Home > database >  Format dates on an entire column with ExcelWriter and Openpyxl
Format dates on an entire column with ExcelWriter and Openpyxl

Time:01-01

I'm trying to write a pandas DataFrame to Excel, with dates formatted as "YYYY-MM-DD", omitting the time. Since I need to write multiple sheets, and I want to use some advanced formatting opens (namely setting the column width), I'm using an ExcelWriter object and openpyxl as engine.

Now, I just can't seem to figure out how to format my date column.

Starting with

import pandas as pd
df = pd.DataFrame({'string_col': ['abc', 'def', 'ghi']})
df['date_col'] = pd.date_range(start='2020-01-01', periods=3)
with pd.ExcelWriter('test.xlsx', engine='openpyxl') as writer:
    df.to_excel(writer, 'test', index=False)

This will write the dates as 2020-01-01 00:00:00. For some reason I can't understand, adding datetime_format='YYYY-MM-DD' has no effect if openpyxl is the selected engine (works just fine if engine is left unspecified).

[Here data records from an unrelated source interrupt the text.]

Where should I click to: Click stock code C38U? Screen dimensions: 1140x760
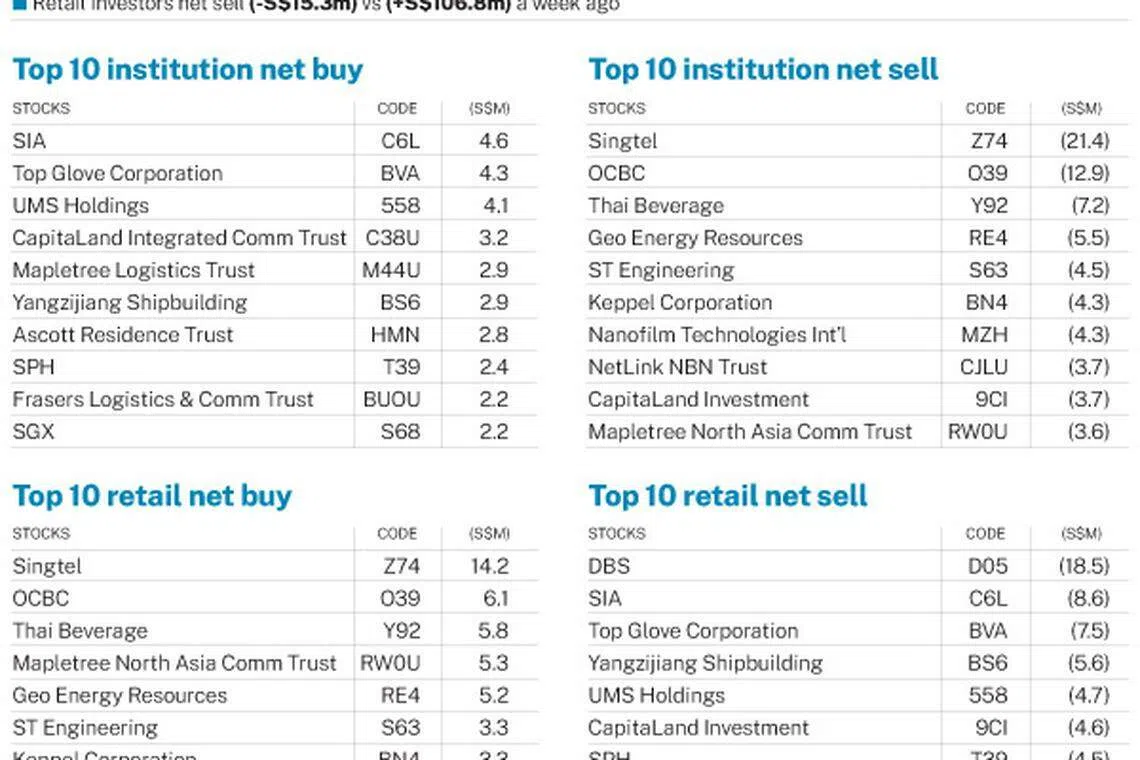(x=393, y=238)
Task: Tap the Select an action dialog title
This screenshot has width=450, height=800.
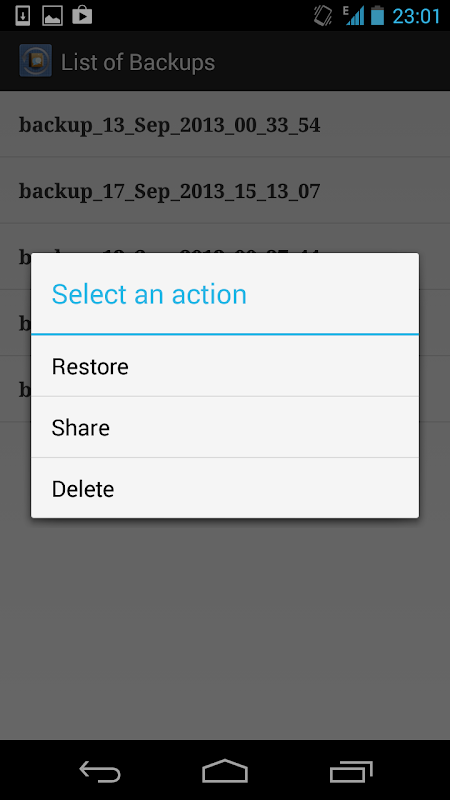Action: pyautogui.click(x=149, y=294)
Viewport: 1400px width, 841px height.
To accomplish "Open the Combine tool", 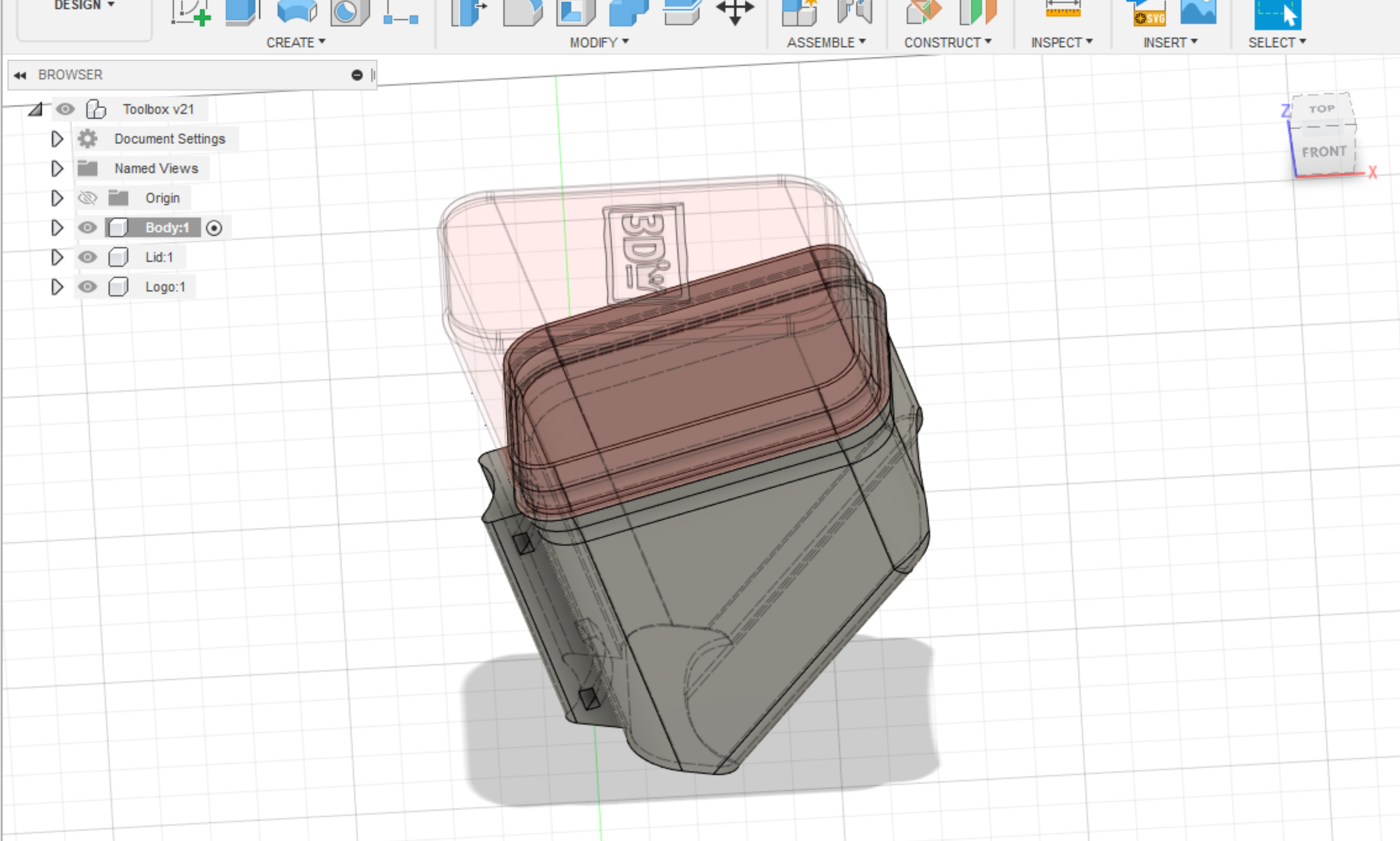I will point(629,14).
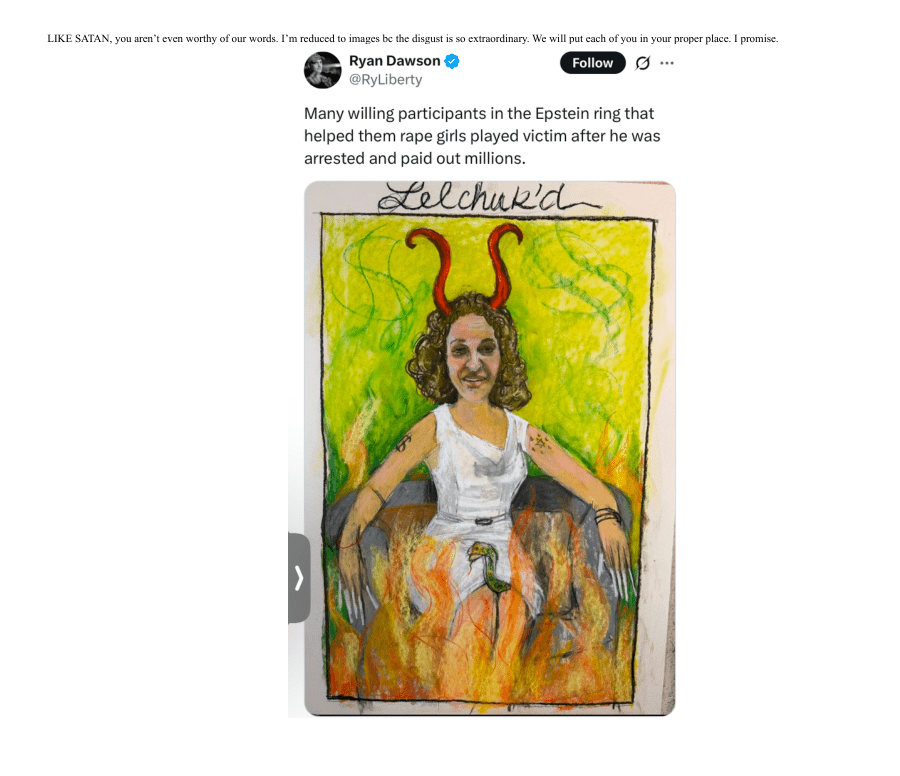Click the words "LIKE SATAN" in the top line
900x776 pixels.
click(x=79, y=39)
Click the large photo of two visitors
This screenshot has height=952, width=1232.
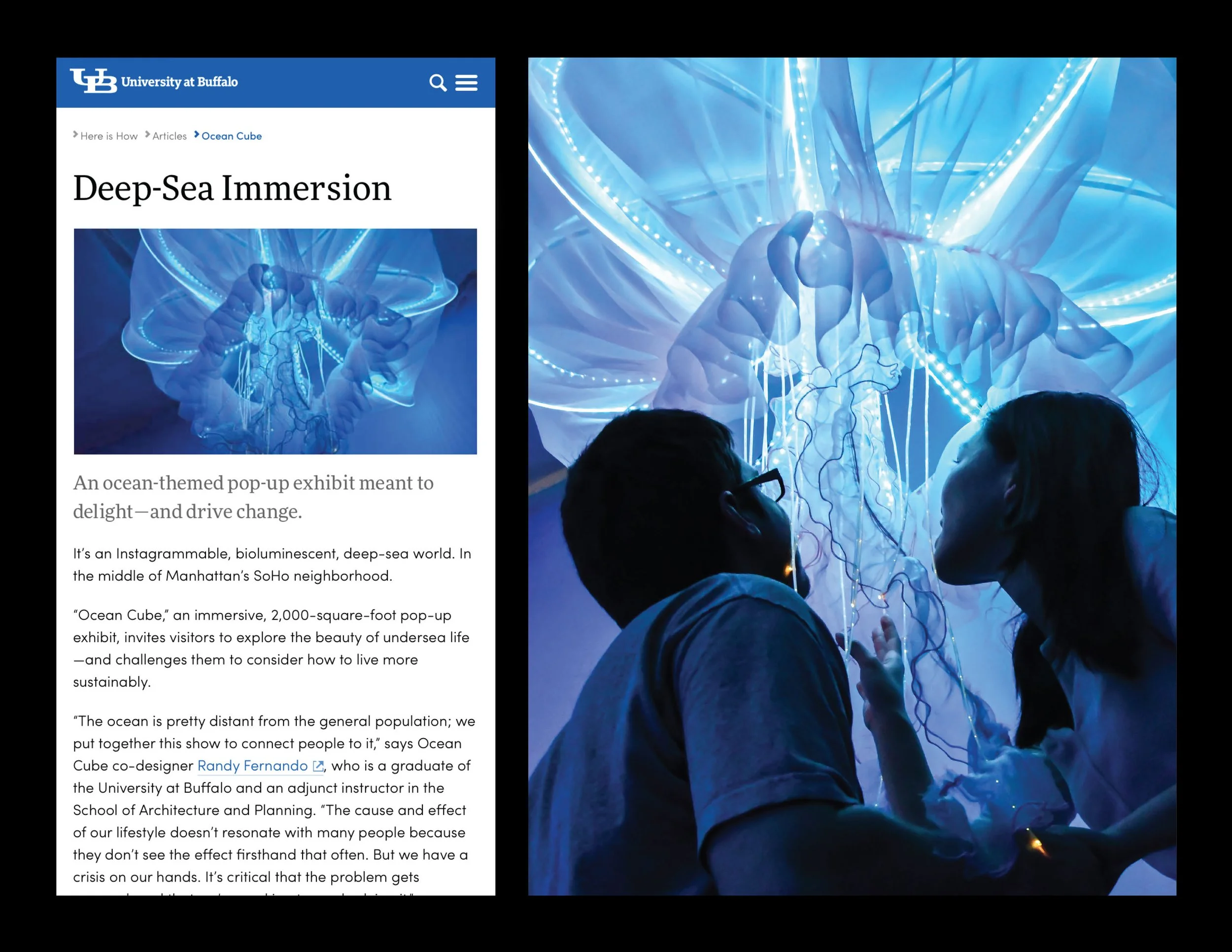click(852, 476)
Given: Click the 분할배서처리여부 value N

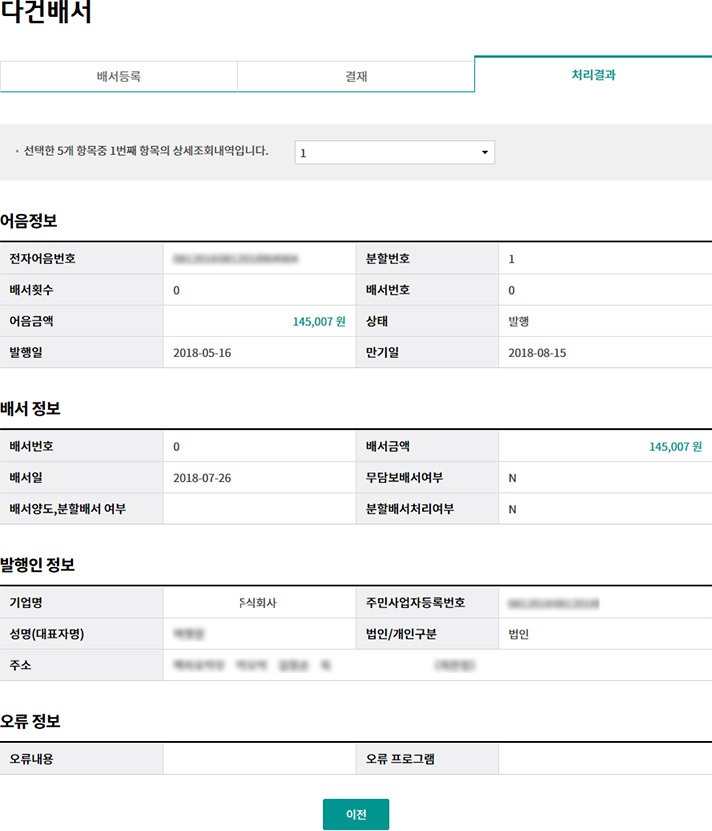Looking at the screenshot, I should coord(513,509).
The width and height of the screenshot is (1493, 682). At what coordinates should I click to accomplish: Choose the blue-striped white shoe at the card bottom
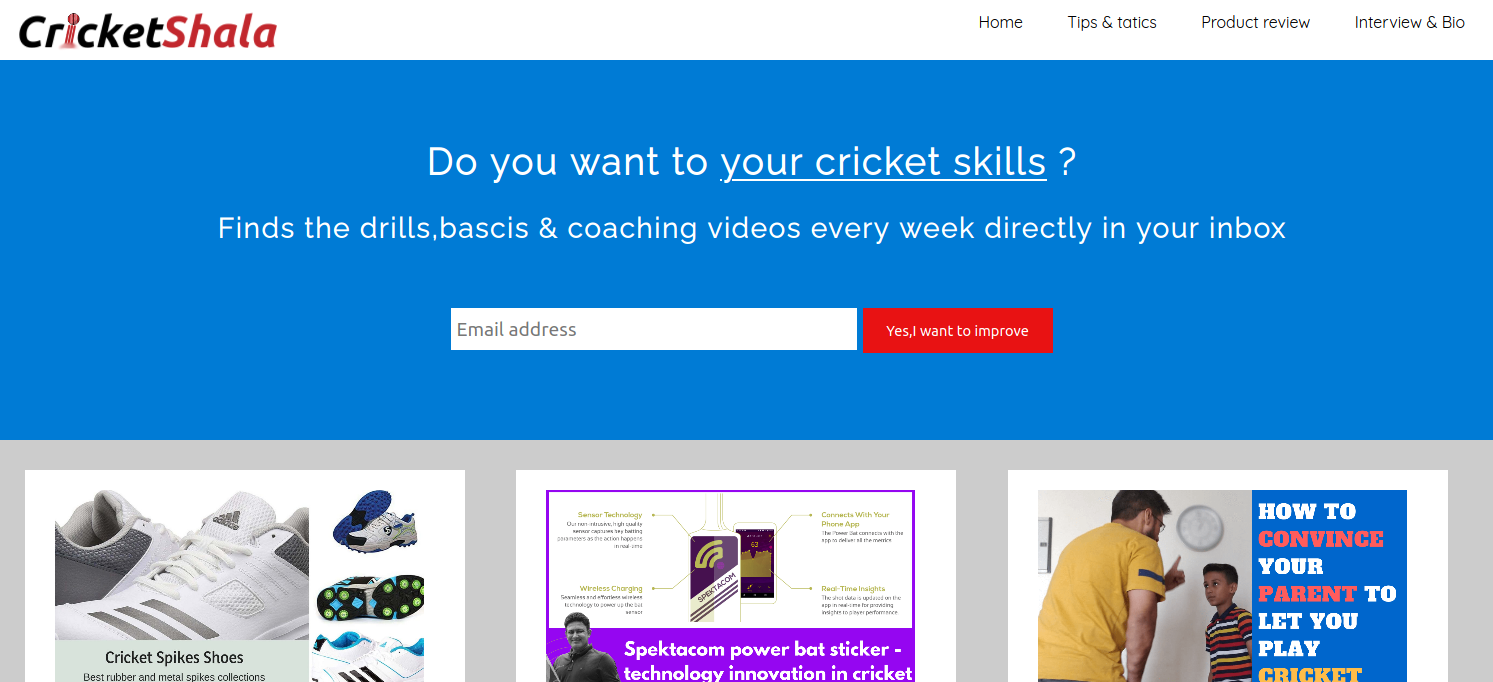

So I'm trying to work around this:

with pd.ExcelWriter('test.xlsx', engine='openpyxl') as writer:
    df.to_excel(writer, 'test', index=False)
    writer.sheets['test'].column_dimensions['B'].width = 50
    writer.sheets['test'].column_dimensions['B'].number_format = 'YYYY-MM-DD'

The column width is properly applied, but not the number formatting. On the other hand, it does work applying the style to an individual cell: writer.sheets['test']['B2'].number_format = 'YYYY-MM-DD'.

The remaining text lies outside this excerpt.